By default, this searches for any categories containing your search term: eg, Tudor will also find Tudors, Tudor History, etc. Check the 'exact' box to restrict searching to categories exactly matching your search. All searches are case-insensitive.

This is a search for tags/categories assigned to blog posts by their authors. The terminology used for post tags varies across different blog platforms, but WordPress tags and categories, Blogspot labels, and Tumblr tags are all included.

This search feature has a number of purposes:

1. to give site users improved access to the content EMC has been aggregating since August 2012, so they can look for bloggers posting on topics they're interested in, explore what's happening in the early modern blogosphere, and so on.

2. to facilitate and encourage the proactive use of post categories/tags by groups of bloggers with shared interests. All searches can be bookmarked for reference, making it possible to create useful resources of blogging about specific news, topics, conferences, etc, in a similar fashion to Twitter hashtags. Bloggers could agree on a shared tag for posts, or an event organiser could announce one in advance, as is often done with Twitter hashtags.
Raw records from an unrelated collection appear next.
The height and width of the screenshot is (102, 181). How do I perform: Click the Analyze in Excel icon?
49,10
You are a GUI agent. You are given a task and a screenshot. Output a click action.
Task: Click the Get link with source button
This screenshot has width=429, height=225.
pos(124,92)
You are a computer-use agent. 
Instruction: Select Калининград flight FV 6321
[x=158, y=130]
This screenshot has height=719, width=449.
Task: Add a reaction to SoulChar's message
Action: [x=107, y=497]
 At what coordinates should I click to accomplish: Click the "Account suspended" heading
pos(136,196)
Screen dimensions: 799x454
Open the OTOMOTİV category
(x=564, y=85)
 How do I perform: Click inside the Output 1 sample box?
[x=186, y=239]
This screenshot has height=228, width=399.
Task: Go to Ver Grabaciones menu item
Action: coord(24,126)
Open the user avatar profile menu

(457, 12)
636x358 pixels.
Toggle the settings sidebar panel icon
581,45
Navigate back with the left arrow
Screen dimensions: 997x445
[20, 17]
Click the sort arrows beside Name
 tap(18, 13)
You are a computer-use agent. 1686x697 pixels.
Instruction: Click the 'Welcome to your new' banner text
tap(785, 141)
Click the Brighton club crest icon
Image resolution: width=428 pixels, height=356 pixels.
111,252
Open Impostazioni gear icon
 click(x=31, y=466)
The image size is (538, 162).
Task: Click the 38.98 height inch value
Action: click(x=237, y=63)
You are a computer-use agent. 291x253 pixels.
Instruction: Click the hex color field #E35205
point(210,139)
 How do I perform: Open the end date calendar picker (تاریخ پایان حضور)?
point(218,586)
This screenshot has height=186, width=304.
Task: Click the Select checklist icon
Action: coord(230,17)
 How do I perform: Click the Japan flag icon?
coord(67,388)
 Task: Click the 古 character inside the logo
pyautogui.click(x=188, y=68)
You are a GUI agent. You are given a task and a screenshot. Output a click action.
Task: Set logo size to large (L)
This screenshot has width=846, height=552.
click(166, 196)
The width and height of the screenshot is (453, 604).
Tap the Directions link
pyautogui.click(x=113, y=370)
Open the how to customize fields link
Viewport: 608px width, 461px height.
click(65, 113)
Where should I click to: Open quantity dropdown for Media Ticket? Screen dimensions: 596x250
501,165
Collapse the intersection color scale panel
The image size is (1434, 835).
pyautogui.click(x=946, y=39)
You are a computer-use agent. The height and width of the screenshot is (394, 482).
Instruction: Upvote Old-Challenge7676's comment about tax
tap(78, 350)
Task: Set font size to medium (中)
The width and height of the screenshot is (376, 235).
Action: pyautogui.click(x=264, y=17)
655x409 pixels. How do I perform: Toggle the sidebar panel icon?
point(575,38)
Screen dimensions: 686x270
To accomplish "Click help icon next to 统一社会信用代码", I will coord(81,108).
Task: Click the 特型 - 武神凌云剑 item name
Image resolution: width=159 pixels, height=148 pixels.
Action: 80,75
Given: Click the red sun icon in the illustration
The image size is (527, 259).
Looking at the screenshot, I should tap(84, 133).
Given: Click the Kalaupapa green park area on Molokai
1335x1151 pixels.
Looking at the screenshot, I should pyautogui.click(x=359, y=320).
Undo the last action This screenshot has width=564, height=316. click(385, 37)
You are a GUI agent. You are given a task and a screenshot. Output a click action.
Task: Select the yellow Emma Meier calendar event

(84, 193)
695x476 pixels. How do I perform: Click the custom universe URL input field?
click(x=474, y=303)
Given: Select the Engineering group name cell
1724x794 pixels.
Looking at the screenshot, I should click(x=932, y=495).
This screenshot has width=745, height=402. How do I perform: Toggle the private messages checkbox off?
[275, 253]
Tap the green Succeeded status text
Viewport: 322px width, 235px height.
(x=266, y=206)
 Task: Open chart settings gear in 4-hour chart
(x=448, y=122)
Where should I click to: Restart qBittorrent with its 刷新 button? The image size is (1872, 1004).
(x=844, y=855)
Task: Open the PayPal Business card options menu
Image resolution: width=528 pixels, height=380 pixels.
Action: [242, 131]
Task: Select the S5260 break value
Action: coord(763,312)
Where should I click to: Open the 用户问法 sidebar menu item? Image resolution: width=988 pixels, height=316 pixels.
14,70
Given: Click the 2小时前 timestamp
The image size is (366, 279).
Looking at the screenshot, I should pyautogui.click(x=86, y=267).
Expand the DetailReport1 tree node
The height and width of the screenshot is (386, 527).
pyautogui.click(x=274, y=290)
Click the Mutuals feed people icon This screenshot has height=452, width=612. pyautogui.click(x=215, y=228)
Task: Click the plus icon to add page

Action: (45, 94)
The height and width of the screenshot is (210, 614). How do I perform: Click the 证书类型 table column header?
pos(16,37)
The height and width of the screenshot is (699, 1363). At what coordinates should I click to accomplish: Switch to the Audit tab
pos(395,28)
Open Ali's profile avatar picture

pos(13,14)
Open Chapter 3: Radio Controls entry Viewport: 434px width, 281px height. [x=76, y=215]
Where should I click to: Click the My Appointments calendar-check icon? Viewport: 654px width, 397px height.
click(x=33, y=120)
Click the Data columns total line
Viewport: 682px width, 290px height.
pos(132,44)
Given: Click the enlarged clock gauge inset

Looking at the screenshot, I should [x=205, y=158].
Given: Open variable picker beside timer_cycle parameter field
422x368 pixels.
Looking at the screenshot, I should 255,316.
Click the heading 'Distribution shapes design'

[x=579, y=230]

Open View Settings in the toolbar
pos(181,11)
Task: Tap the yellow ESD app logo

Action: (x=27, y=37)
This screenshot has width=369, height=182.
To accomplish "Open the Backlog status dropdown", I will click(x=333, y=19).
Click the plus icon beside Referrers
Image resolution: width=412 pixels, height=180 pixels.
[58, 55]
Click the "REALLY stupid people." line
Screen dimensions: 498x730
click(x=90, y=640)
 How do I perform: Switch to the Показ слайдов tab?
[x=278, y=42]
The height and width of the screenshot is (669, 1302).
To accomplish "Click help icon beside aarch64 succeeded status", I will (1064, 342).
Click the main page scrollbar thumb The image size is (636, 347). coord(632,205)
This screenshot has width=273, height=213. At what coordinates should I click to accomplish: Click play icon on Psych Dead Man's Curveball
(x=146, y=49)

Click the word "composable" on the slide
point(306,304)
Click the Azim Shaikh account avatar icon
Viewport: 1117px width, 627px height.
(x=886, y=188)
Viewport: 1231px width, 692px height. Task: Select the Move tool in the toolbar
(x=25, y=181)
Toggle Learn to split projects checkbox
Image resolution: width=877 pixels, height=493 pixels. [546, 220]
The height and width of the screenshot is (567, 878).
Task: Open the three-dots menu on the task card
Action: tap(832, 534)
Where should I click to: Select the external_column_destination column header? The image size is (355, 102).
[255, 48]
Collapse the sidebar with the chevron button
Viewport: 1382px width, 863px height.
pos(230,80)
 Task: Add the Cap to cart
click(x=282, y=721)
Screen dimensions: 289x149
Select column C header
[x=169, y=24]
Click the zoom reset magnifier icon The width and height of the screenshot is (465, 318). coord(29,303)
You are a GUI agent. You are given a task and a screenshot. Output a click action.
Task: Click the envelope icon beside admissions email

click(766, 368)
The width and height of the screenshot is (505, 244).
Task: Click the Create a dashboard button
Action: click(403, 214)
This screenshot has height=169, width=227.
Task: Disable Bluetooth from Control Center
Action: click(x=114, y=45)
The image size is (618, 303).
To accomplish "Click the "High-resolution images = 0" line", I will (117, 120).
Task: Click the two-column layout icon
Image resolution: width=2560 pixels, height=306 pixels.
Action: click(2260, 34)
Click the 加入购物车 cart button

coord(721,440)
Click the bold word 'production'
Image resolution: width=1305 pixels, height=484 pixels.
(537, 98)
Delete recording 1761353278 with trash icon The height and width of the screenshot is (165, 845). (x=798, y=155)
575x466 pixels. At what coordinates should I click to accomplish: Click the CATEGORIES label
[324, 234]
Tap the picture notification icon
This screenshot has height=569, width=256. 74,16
Caveats and Work in Progress

This does not search post content, and it will not find any informal keywords/hashtags within the body of posts.

If EMC doesn't find any <category> tags for a post in the RSS feed it is classified as uncategorized. These and any <category> 'uncategorized' from the feed are omitted from search results. (It should always be borne in mind that some bloggers never use any kind of category or tag at all.)

This will not be a 'real time' search, although EMC updates content every few hours so it's never very far behind events.

The search is at present quite basic and limited. I plan to add a number of more sophisticated features in the future including the ability to filter by blog tags and by dates. I may also introduce RSS feeds for search queries at some point.

Constructing Search Query URLs

If you'd like to use an event tag, it's possible to work out in advance what the URL will be, without needing to visit EMC and run the search manually (though you might be advised to check it works!). But you'll need to use URL encoding as appropriate for any spaces or punctuation in the tag (so it might be a good idea to avoid them).

This is the basic structure:

http://emc.historycarnival.org/searchcat?s={search term or phrase}

For example, the URL for a simple search for categories containing London:

http://emc.historycarnival.org/searchcat?s=london

The URL for a search for the exact category Gunpowder Plot:

http://emc.historycarnival.org/searchcat?s=Gunpowder%20Plot&exact=on

In this more complex URL, %20 is the URL encoding for a space between words and &exact=on adds the exact category requirement.

I'll do my best to ensure that the basic URL construction (searchcat?s=...) is stable and persistent as long as the site is around.